At this point, the experiment ended for participants who chose the zero-sum lottery. Participants who chose the non-zero-sum lottery decided between two additional options: the same non-zero-sum option from before (independently giving each player 50% chance of gaining or losing) and a new zero-sum option with better odds of winning (giving participants 60% chance of gaining while their counterpart loses and 40% chance of losing while their counterpart gains). Although this zero-sum option inversely links the players’ payoffs, it also offers participants better chances of winning than losing.

We repeated this procedure three times. Each time, participants who chose the safer zero-sum option ended the experiment. Those who chose the riskier non-zero-sum option saw two additional lotteries: the same non-zero-sum option (giving each player 50% chance of gaining or losing) and a new zero-sum option with even better odds of winning. This zero-sum option was, in sequence, a lottery with 70% chance of gaining (while their counterpart loses) and 30% chance of losing (while their counterpart gains), a lottery with 80% chance of gaining (while their counterpart loses) and 20% chance of losing (while their counterpart gains), and a lottery with 90% chance of gaining (while their counterpart loses) and 10% chance of losing (while their counterpart gains). The experiment ended after the 5th round.

Table 1 presents the results. First, we examined the percentage of participants who, in the first decision, chose the non-zero-sum option over the zero-sum option. Although both lotteries initially offered equal chance of winning, and despite playing for real money, participants were substantially more likely to choose the non-zero-sum lottery (78%, n = 161) over the zero-sum lottery (22%, n = 46), χ2(1,206) = 67.66, p < 0.001.
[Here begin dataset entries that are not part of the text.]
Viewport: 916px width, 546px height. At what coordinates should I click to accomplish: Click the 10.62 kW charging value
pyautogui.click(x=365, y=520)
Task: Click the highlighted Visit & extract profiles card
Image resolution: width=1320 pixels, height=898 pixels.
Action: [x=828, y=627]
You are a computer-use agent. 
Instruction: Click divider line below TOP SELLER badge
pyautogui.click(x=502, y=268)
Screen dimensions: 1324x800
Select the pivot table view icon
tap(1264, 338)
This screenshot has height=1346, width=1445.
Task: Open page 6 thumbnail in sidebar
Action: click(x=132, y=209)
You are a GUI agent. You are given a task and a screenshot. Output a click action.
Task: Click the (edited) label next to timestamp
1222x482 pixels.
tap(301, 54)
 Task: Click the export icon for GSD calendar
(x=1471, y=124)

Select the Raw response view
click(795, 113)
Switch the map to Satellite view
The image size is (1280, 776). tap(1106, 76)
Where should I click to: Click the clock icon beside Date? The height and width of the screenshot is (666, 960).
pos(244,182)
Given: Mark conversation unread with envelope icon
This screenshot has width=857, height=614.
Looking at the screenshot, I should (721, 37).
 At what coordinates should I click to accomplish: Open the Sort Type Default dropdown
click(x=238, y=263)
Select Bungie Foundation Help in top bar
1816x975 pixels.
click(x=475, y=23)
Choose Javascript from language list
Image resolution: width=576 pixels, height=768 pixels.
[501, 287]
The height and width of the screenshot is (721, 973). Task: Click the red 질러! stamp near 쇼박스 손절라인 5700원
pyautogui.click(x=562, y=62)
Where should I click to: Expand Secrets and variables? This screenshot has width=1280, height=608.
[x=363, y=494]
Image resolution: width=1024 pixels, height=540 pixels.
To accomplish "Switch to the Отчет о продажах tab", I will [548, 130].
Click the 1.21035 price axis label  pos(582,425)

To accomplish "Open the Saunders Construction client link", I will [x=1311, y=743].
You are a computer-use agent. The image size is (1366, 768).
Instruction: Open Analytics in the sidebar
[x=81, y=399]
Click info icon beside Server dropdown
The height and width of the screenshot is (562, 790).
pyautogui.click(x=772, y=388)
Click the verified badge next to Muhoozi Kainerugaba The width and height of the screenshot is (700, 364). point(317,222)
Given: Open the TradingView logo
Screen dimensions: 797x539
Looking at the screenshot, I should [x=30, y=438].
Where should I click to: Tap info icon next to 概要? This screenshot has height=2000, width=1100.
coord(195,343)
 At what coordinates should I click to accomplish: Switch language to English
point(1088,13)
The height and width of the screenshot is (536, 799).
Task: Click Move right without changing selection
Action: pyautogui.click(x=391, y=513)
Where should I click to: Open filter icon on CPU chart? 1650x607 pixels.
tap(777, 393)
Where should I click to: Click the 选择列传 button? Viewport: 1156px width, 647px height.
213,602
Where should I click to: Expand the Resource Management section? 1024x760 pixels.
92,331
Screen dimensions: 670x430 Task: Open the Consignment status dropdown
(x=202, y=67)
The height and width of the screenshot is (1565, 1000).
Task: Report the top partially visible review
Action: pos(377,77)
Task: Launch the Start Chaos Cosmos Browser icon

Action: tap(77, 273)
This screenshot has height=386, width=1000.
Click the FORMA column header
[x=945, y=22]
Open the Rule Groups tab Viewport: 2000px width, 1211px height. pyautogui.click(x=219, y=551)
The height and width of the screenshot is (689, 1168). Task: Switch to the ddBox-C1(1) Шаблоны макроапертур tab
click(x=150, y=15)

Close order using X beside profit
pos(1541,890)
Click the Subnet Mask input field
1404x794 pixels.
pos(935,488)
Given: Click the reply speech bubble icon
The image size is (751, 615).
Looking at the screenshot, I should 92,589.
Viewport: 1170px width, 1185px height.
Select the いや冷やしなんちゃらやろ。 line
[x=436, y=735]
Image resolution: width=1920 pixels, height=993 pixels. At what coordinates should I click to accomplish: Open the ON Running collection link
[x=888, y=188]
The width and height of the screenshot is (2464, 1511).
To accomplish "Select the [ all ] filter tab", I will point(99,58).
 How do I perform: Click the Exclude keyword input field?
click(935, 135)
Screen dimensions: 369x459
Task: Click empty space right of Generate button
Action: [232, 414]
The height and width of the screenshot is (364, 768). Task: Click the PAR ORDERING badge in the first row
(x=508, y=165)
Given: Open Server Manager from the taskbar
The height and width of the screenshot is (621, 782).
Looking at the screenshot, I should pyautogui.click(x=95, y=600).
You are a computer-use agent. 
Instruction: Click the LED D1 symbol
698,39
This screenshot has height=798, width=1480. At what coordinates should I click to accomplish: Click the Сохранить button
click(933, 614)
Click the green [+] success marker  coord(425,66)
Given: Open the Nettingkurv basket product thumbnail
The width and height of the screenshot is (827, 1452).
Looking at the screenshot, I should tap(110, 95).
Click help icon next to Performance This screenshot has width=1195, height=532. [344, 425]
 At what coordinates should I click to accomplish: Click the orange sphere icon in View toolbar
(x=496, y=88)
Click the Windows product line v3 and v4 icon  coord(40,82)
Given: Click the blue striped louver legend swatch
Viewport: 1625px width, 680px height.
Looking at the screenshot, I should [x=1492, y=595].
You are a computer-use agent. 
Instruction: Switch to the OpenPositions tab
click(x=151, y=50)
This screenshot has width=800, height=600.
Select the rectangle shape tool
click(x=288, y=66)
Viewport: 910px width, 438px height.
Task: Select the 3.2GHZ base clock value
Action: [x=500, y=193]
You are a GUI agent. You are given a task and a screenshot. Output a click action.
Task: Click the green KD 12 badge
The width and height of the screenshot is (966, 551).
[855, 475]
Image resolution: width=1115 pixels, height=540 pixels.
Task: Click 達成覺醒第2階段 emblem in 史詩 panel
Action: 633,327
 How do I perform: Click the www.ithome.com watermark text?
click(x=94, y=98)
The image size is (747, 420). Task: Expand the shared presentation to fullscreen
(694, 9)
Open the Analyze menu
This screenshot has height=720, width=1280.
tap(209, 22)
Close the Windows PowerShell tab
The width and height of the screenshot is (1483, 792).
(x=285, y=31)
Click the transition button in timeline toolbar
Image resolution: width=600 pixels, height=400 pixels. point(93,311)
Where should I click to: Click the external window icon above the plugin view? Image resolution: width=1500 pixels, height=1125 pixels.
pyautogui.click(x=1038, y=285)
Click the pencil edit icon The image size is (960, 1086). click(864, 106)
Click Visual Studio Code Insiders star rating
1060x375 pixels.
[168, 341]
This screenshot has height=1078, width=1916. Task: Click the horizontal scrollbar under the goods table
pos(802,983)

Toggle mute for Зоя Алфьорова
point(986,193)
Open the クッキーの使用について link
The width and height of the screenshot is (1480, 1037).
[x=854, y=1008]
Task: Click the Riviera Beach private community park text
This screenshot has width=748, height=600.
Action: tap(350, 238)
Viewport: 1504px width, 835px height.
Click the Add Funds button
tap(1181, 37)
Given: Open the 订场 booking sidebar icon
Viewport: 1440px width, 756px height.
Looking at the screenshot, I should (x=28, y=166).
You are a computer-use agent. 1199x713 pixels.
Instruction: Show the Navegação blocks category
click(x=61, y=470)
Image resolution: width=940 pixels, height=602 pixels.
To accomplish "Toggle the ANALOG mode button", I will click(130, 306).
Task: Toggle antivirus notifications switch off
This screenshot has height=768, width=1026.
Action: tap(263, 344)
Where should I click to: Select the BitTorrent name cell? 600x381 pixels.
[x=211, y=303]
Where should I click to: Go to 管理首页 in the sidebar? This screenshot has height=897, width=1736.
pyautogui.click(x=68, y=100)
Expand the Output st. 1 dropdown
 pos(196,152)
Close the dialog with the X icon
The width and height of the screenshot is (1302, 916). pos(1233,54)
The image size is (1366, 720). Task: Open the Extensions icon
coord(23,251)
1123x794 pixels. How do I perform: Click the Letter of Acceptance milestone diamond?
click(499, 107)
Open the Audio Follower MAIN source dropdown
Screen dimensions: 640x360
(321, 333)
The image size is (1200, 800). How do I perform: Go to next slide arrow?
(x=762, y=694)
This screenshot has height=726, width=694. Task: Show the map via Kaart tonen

Table 1 The likelihood of choosing the zero-sum option across the five different stages in the $1 condition (left), $5 condition (middle) and both conditions combined (left) (Study 3A).

Of the 161 participants who chose the non-zero-sum lottery in the first choice, 74% (n = 118) still opted for it in the second choice rather than the zero-sum option with 10% better odds of winning, χ2(1,160) = 37.60, p < 0.001. Of these, 66% (n = 78) still chose the non-zero-sum lottery in the third choice rather than the zero-sum lottery that offered 20% better odds, χ2(1,117) = 12.46, p < 0.001. Of these 78 participants, 72% (n = 55) still chose the non-zero-sum lottery in the fourth choice rather than the zero-sum lottery that offered 30% better odds, χ2(1,75) = 15.76, p < 0.001. Finally, of the 55 participants who chose the non-zero-sum option in the previous four choices, 89% (n = 48) still preferred this lottery in the fifth (and final) choice over the zero-sum lottery that offered 40% better odds of winning, χ2(1,53) = 37.19, p < 0.001. Thus, participants exhibited zero-sum aversion even when winning the zero-sum lottery was 10%, 20%, 30% and even 40% more likely. On average, participants needed 19.9% better odds of winning to switch from the non-zero-sum lottery to the zero-sum lottery (a conservative estimate, treating participants who chose the non-zero-sum lottery in the final choice as likely to have switched to the zero-sum lottery if these chances rose by an additional 0.1%).

Study 3B

Participants in Study 3A made sequential choices, which may prompt strategic decision making such as attempting to be (or appear) consistent. To rule this out, we conducted a preregistered replication (N = 506) in which participants made a single choice between two lotteries: a non-zero-sum lottery and a zero-sum lottery with varying chances of winning.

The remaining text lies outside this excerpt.